#### TEXTO DO EXERCÍCIO
- - - - -

Ao exame clínico dos caprinos e ovinos com pediculose por
B. caprae e
B. ovis em Mossoró, foi observado principalmente prurido ocasional. Esse resultado está em consonância com o descrito por SANTOS
et al. (2006b), que relataram inquietação, prurido, anorexia, alopecia e escoriações.
L. stenopsis foi identificado
em caprinos jovens, como relatado também por FREIRE (1967), que
identificou esse ectoparasito em caprinos no Rio Grande do Sul. Em caso
de altas infestações, esses piolhos hematófagos podem causar quadros
anêmicos, edema de membros, sobretudo em cabritos, podendo levá-los a
óbito (MACIEL
et al., 2006), sintomas esses não observados nesses estudos.
Larvas de
C. hominivorax
ocorreram tanto nos caprinos como nos ovinos, tendo como principais
fatores predisponentes ferimentos simples, que variam desde arranhões
até castrações, marcações e descornas (GUIMARÃES
et al., 2001), servindo como porta de entrada para postura dos ovos, com posterior eclosão e instalação das miíases (BRITO
et al.,
2005). No Ceará, os rebanhos caprinos e ovinos também apresentaram
miíases causadas por essa espécie de mosca, estando relacionadas
principalmente à época chuvosa do ano (COSTA & VIEIRA, 1984). Em
São Paulo, foi observado como o ectoparasito mais frequente, atingindo
72,5% do rebanho ovino, tendo a tosa como principal fator predisponente
(MADEIRA
et al., 2000).
Em relação às pulgas, a espécie
C. felis
foi observada em dezesseis caprinos jovens (3,6%). O conhecimento desse
fato é extremamente importante para a formulação de programas adequados
de manejo e controle. Por serem hematófagas, eles causam ação
irritativa, inflamatória e espoliativa, além de desempenharem o papel
na veiculação de doenças ao homem ou na manutenção de epizootias entre
os animais (LINARDI & GUIMARÃES, 2000).
O ácaro relatado no município de Mossoró em caprinos foi o
P. cuniculi,
concordando com os achados no Ceará, onde se verificou a presença desse
ácaro em cabras (36,2%), reprodutores caprinos (41,7%) e cabritos
(34,2%) (COSTA & VIEIRA, 1984).

- - - - -

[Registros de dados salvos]
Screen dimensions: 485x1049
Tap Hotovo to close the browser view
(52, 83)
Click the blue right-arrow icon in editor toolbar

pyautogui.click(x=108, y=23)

- - - - -

#### DETALHES DA TAREFA
Dê continuidade ao texto sobre ectoparasitos em caprinos e ovinos, começando logo após a última frase apresentada. O material não tem nenhum papel nesta atividade.

#### RESPOSTA ESCRITA
Nenhum dos animais positivos para
P. cuniculi,
em Mossoró, evidenciou sintomatologia clínica, fato esse coincidente
com as observações de CARDOSO & OLIVEIRA (1993) na grande Porto
Alegre, RS, divergindo, porém, de SANTOS
et al. (2000b), que verificaram quadros de otite clínica em caprinos (15%) na microrregião de Patos, Paraíba.
O carrapato
R. microplus foi encontrado nos caprinos e ovinos, o que está de acordo com o relatado por BRITO
et al.
(2005), em caprinos (37,71%) e ovinos (68,96%) no estado do Maranhão.
Entretanto, GUERRA & BRITO (2004) não encontraram nenhuma espécie
de carrapato parasitando ovinos na ilha de São Luis, Maranhão, entre
1.372 exemplares adultos de ectoparasitos coletados de sete espécies de
animais domésticos diferentes.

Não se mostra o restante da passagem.